▶ AIM OF THE EXERCISE: Rewrite everything from the start of the entries down to and including the line that contains "(x=673, y=375)", keeping the requests, and raise every coordinate in the answers by 4.

Part of a data file
+-------+

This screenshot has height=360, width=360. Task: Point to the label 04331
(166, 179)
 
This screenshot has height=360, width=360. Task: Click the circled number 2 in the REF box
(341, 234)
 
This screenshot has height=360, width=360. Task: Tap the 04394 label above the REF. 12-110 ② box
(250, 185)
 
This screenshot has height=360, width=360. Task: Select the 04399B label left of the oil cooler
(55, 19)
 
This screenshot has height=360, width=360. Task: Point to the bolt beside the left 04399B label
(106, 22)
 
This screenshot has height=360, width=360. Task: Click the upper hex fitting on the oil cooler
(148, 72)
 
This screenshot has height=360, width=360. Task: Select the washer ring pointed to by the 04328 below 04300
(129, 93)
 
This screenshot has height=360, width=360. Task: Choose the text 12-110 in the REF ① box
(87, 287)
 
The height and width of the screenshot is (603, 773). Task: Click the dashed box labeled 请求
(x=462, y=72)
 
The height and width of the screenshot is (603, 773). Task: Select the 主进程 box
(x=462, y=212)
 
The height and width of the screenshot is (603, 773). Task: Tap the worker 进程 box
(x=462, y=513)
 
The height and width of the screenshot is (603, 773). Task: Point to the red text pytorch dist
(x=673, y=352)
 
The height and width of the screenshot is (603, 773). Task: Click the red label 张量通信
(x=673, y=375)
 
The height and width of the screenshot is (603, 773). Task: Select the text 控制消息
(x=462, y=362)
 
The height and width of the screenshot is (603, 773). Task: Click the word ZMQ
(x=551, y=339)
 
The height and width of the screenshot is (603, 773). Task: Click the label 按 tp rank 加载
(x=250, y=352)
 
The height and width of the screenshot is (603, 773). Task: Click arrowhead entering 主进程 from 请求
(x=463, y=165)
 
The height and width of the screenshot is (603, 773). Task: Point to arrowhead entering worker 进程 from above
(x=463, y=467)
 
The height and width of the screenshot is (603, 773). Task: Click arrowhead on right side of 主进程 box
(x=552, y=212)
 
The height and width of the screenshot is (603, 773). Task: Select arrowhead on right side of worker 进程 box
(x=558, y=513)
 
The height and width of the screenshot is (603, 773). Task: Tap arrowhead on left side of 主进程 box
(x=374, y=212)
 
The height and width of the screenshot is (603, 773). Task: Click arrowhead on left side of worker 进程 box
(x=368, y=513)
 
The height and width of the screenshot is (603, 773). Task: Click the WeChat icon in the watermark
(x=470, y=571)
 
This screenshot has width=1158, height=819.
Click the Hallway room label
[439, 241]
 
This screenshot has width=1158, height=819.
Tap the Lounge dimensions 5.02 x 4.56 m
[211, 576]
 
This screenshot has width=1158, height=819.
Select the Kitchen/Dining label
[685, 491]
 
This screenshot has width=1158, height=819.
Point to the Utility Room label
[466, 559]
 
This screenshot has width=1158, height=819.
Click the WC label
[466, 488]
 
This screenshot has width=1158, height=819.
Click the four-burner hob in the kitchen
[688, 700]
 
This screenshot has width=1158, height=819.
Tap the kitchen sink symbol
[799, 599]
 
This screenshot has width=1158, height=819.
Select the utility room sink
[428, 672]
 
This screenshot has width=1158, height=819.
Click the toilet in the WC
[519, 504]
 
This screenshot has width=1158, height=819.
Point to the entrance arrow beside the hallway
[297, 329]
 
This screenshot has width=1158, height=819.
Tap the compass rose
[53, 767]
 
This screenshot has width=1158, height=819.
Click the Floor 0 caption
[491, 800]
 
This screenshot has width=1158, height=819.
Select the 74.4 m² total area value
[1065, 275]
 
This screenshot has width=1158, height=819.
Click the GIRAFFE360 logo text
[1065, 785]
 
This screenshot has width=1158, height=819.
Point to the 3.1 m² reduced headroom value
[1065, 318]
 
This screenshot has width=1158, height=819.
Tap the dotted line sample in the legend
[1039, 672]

+-------+

▶ WRITTEN RESPONSE:
This screenshot has height=360, width=360. Task: Point to the label 04331
(170, 183)
 
This screenshot has height=360, width=360. Task: Click the circled number 2 in the REF box
(345, 238)
 
This screenshot has height=360, width=360. Task: Tap the 04394 label above the REF. 12-110 ② box
(254, 189)
 
This screenshot has height=360, width=360. Task: Select the 04399B label left of the oil cooler
(59, 23)
 
This screenshot has height=360, width=360. Task: Point to the bolt beside the left 04399B label
(110, 26)
 
This screenshot has height=360, width=360. Task: Click the upper hex fitting on the oil cooler
(152, 76)
 
This screenshot has height=360, width=360. Task: Select the washer ring pointed to by the 04328 below 04300
(133, 97)
 
This screenshot has height=360, width=360. Task: Choose the text 12-110 in the REF ① box
(91, 291)
 
The height and width of the screenshot is (603, 773). Task: Click the dashed box labeled 请求
(x=466, y=76)
 
The height and width of the screenshot is (603, 773). Task: Select the 主进程 box
(x=466, y=216)
 
The height and width of the screenshot is (603, 773). Task: Tap the worker 进程 box
(x=466, y=517)
 
The height and width of the screenshot is (603, 773). Task: Point to the red text pytorch dist
(x=677, y=356)
 
The height and width of the screenshot is (603, 773). Task: Click the red label 张量通信
(x=677, y=379)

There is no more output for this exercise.